DOCUMENTA IX, (1992)
189 Künstler mit 1.000 Exponaten lädt Jan Hoet ein. Die erste Documenta nach dem Fall der Mauer wollen mehr als 600.000 Interessierte sehen. Populärstes Kunstwerk ist 1992 die 25 Meter hohe Skulptur "Man walking to the sky" von Jonathan Borofsky, die auch heute noch am Kasseler Kulturbahnhof steht.
documenta X (1997)
Die erste Frau auf dem Documenta-Chefsessel, Catherine David, zeigt 120 Künstler mit 700 Werken. Knapp 630.000 Besucher kommen. Die "letzte große Kunstausstellung des 20. Jahrhunderts" soll 1997 eine Retrospektive sein. Erstmals dabei: das Internet.
Documenta 11 (2002)
Der Nigerianer Okwui Enwezor ist der erste Nichteuropäer, der eine Documenta leitet. Er beschränkt sich auf 118 Künstler - so wenig wie nie. Mit 650.000 Zuschauern stellt die Schau dennoch einen Besucherrekord auf.
documenta 12 (2007)
Der in Berlin geborene Wiener Roger Martin Buergel zeigt 2007 zum ersten Mal auf einer Documenta zum Teil Jahrhunderte alte Kunst. Populärster Künstler ist aber Ai Weiwei mit seinen 1.001 Chinesen und einem im ersten Sturm zusammenstürzenden Holztempel. 754.000 Besucher sehen die gut 500 Exponate der etwa 130 Künstler.
dOCUMENTA (13) (2012)
Ein Festival der Rekorde: Die künstlerische Leiterin Carolyn Christov-Bakargiev schreibt fast 300 Namen auf die Teilnehmerliste.

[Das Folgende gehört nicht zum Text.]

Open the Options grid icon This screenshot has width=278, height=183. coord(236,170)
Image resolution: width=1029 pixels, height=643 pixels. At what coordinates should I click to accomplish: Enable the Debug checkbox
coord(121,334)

Es gibt mit gut 60 Ausstellungsorten in Kassel und an den Außenstandorten Kabul, Kairo und Banff (Kanada) auch mehr Kunst-Stätten als je zuvor. Bereits im Vorfeld der Ausstellung entstehen viele Kunstwerke am Ort. Zur 13. Ausgabe kommen mehr als 860.000 Besucher.
Documenta 14 (2017)
Bereits mehr als zwei Jahre vor Beginn der Schau sorgt der künstlerische Leiter Adam Szymczyk mit seiner Ankündigung für Furore, Athen zur gleichberechtigten Ausstellungsstätte neben Kassel zu machen. Die 14. Ausgabe der Weltkunstausstellung findet vom 10. Juni bis zum 17. September 2017 statt. Bereits im April 2017 soll die Schau in Athen beginnen.